The Potomac sculpin (Cottus girardi) is found in the Potomac drainage, and the Blue Ridge sculpin (Cottus caeruleomentum) is a new species distinguished from the mottled sculpin by protein analyses and some morphological traits.

The black sculpin (Cottus baileyi) is found in headwaters of the Watauga, Clinch, and Holston rivers (VA and TN).

The pygmy sculpin (Cottus pygmaeus) is restricted to Coldwater Spring, Calhoun County, Alabama.
GONZOMay 19th, 2007, 12:25 pm
Site Editor
"Bear Swamp," PA

Posts: 1681
I didn't mean to imply that there are only two species in the east....

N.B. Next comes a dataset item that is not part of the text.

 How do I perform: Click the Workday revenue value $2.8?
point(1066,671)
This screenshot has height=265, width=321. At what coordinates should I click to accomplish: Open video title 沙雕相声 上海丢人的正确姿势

You didn't imply this, David, and I appreciate the additional insights into sculpin evolution. I was just surprised that the NY references didn't include the deepwater Great Lakes species. Several PA references do include them, even though they are considered extirpated species here. (Some may exist in Lake Erie, but this seems uncertain.)

And I certainly agree that they are "cool little fishes." This is a very beautiful specimen, whatever the species.
GONZOMay 19th, 2007, 5:52 pm
Site Editor
"Bear Swamp," PA

Posts: 1681
David,

Just as a side note, and because we share a fascination with sculpins, I thought I'd mention that we also have a few marine species in the East. Of those, the longhorn sculpin, Myoxocephalus octodecimspinosus, (quite a mouthful!) and the shorthorn sculpin, Myoxocephalus scorpius, are the most common.

I'm familiar with the shorthorn because--I'm embarrassed to admit--I once collected a very large specimen with a Hawaiian sling while doing breath-holding dives in the frigid waters off Acadia NP, Maine. I was immediately ashamed of myself, and that episode ended my incomprehensible interest in sling-fishing forever!